SOURCE EXCERPT.

----------

When Do Returns Become Meaningful?

Understanding the length of time (and patience) required before any meaningful assessment of private investment performance can be made is a critical aspect of our benchmarking framework.

Many investors perform quantitative benchmarking analysis on funds and portfolios that we consider to be very young and for which such comparisons may be misleading. While there is widespread understanding of the J-curve (fund seasoning) among private investors, there is little definitive information about when returns for a fund actually become meaningful. We have completed an analysis showing that fund performance takes quite some time to become meaningful, a concept that underlies our benchmarking framework.

Given the variations in fund lifecycles and valuation methodologies, we analyzed more than 2,100 private investment funds raised between 1995 and 2005 to determine when fund returns begin to provide meaningful guidance as to a fund’s relative performance. While there’s some variation around the mid-1990s, our analysis shows that most funds require about six years before they “settle” into their ultimate quartile rankings as measured by IRR, and some strategies and vintages do not settle until sometime during year seven. On average, funds have settled into their ultimate quartiles between 5.8 years and 6.8 years into their lives (Figure 5).

Figure 5. Median Number of Years to Settle into Final Quartile Ranking
As of September 30, 2012 • Vintage Years 1995–2005

Figure 5. Median Number of Years to Settle into Final Quartile Ranking As of September 30, 2012 • Vintage Years 1995–2005

Source: Cambridge Associates LLC.

----------

DIRECTIVE 1.
According to the passage on when private fund returns become meaningful, how many funds were analyzed, and in what years were they raised?
DIRECTIVE 2.
Carry the passage on when private fund returns become meaningful forward from its final line, in the same analytical style.

DATA SECTION.
----------

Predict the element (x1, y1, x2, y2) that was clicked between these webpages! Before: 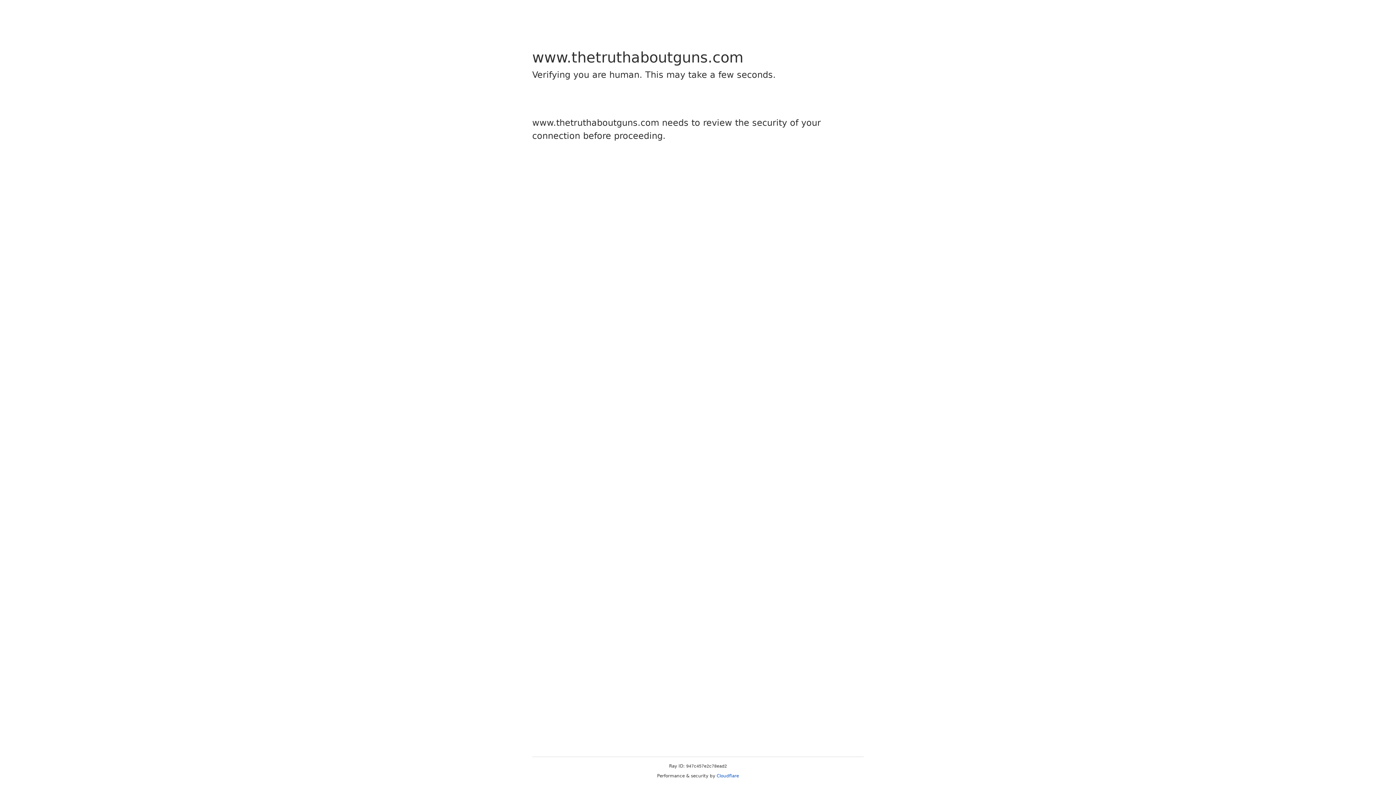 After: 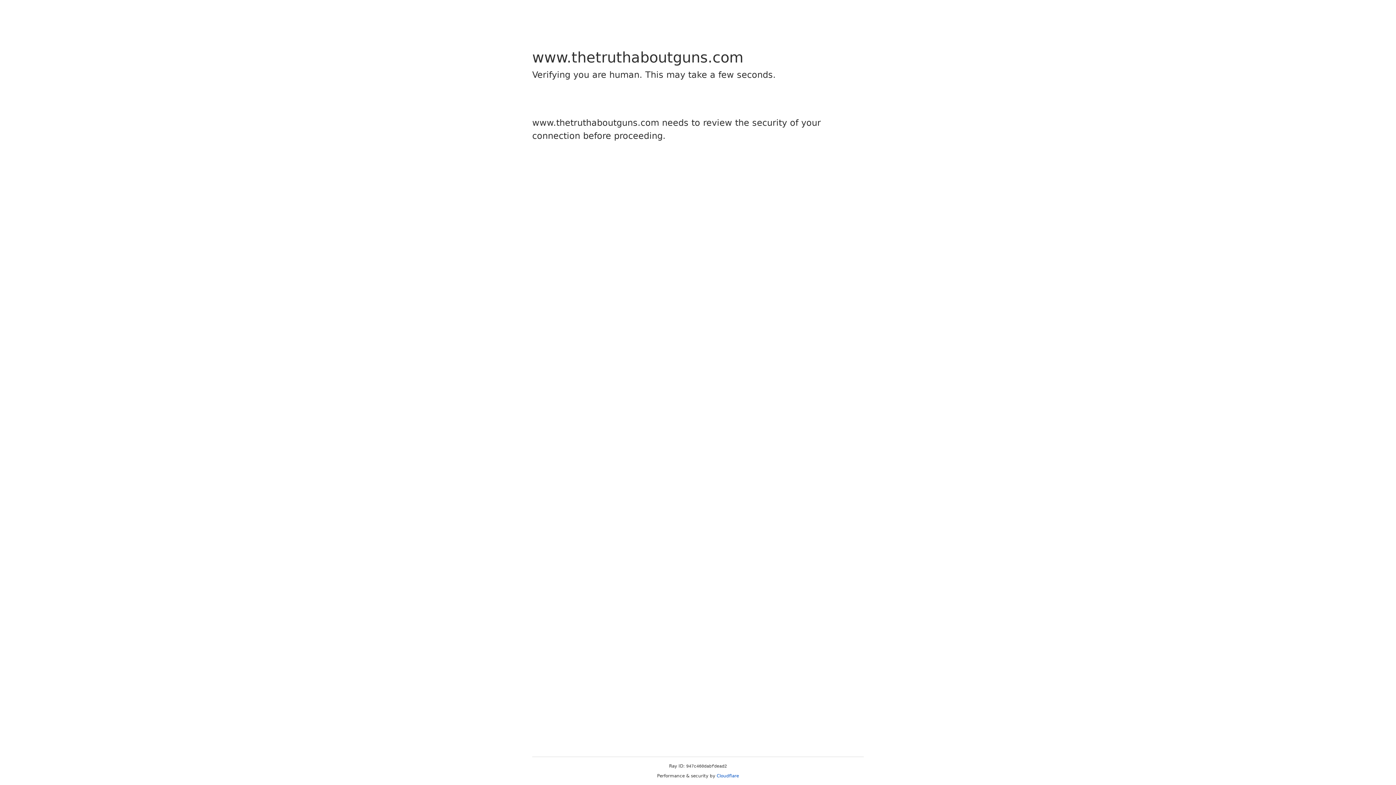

----------

FINAL ANSWER 1.
More than 2,100 private investment funds, raised between 1995 and 2005.

FINAL ANSWER 2.
Notes: Graph shows the median age at which a fund settles into its final quartile ranking for each vintage year. The top and bottom 5% of each asset class are considered outliers and were excluded from the analysis.
*Vintage years 1995, 1997, and 1999 for natural resources have an insufficient number of funds in the sample to produce a meaningful analysis.

The argument could be made that if a fund tends to oscillate between two quartiles before ultimately settling sometime around year six of its life, then assessing relative performance may, in fact, be meaningful at an earlier point in time. However, our analysis shows that 80% to 90% of all funds in the sample were at one time ranked in three different quartiles during the course of their lifecycles and about 40% were ranked in each of the four quartiles at some point (Figure 6). In addition, 37% of the funds in our universe shifted quartiles between years six and seven of their lives, and 22% continued to shift between years eight and nine (Figure 7)!

Figure 6. Number of Quartile Rankings Experienced Throughout Fund Life
As of September 30, 2012 • Vintage Years 1995–2005

Figure 6. Number of Quartile Rankings Experienced Throughout Fund Life As of September 30, 2012 • Vintage Years 1995–2005

Source: Cambridge Associates LLC.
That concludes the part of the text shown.